Il est très important de rectifier une erreur communément admise qui consiste à croire que les Iraniens, du fait qu’ils sont musulmans, appartiennent au peuple arabe. Les Arabes sont issus de notre patriarche Avraham.

Or les Iraniens n’ont rien à voir avec les Arabes. Ce sont des Perses. Selon la Tora, souvenez-vous, Noé avait trois fils : Chem, ‘Ham et Yaphet.

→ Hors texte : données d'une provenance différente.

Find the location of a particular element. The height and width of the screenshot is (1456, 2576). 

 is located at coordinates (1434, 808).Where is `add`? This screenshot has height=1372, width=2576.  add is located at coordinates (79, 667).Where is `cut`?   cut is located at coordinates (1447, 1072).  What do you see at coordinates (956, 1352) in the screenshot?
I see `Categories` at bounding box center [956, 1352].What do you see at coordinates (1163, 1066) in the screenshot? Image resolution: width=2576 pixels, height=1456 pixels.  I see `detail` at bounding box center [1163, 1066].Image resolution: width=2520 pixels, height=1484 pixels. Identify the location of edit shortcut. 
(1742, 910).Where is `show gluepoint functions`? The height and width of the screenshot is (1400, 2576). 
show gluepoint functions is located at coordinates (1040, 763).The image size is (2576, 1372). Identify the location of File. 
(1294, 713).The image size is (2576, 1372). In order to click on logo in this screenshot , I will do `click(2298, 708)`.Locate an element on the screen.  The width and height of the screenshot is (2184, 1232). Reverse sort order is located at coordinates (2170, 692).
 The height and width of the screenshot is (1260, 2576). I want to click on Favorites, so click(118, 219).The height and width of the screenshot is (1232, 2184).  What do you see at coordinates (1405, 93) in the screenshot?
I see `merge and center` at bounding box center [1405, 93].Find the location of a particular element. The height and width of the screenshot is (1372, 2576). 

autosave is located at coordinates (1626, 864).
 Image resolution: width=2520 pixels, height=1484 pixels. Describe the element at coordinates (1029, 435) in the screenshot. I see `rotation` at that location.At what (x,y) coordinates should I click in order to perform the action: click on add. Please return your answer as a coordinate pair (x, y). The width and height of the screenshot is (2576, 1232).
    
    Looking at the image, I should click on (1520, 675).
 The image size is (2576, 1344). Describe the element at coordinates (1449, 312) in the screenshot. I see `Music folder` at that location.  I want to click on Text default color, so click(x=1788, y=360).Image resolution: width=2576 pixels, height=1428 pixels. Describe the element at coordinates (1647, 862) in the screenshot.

Les Perses sont issus de la descendance du dernier fils de Yaphet, qui s’appelais Tiras. (Tout cela est expliqué dans Beréchit, chap.10, verset 2). « Très bien, me direz-vous. Et alors ? » Eh bien justement, écoutez la suite : peu avant la Seconde Guerre mondiale, des responsables iraniens (après avoir lu Mein Kampf et les théories raciales nazies) ont pris contact avec leurs homologues du parti national-socialiste allemand pour leur expliquer justement qu’ils n’étaient pas des Arabes, mais des Aryens. D’ailleurs, il y a une parenté phonétique entre le mot « aryen » et le mot « Iran ». Cette tentative de conjonction n’a pas eu de suite parce qu’Hitler était occupé à autre chose. Mais cette parenté demeure et elle doit nous permettre de comprendre la motivation profonde de la menace iranienne d’une nouvelle manière. L’appel au génocide du peuple juif par les ayatollahs d’aujourd’hui vient reprendre et poursuivre la solution finale nazie. Les Iraniens d’aujourd’hui, qui se définissent comme des Aryens, continuent la politique antijuive initiée par Hitler.

Je souhaite que cette analyse parvienne jusqu’au premier de nos responsables. Du fait que cette thèse s’appuie sur des preuves linguistiques, historiques et religieuses, celui qui porte ostensiblement une kippa à l’occiput devrait y être attentif, non ? Et en tirer les conséquences qui s’imposent. A savoir que dans le cadre d’un conflit, un juif ne devrait pas gérer un nazi de la même manière qu’on répond à un ennemi musulman.

2 Commentaires

  1. Faux archi faux, les arabes sont issus d’Avram et absolument pas d’Avraham… Décidément la nullité en Israël devient la norme comme partout.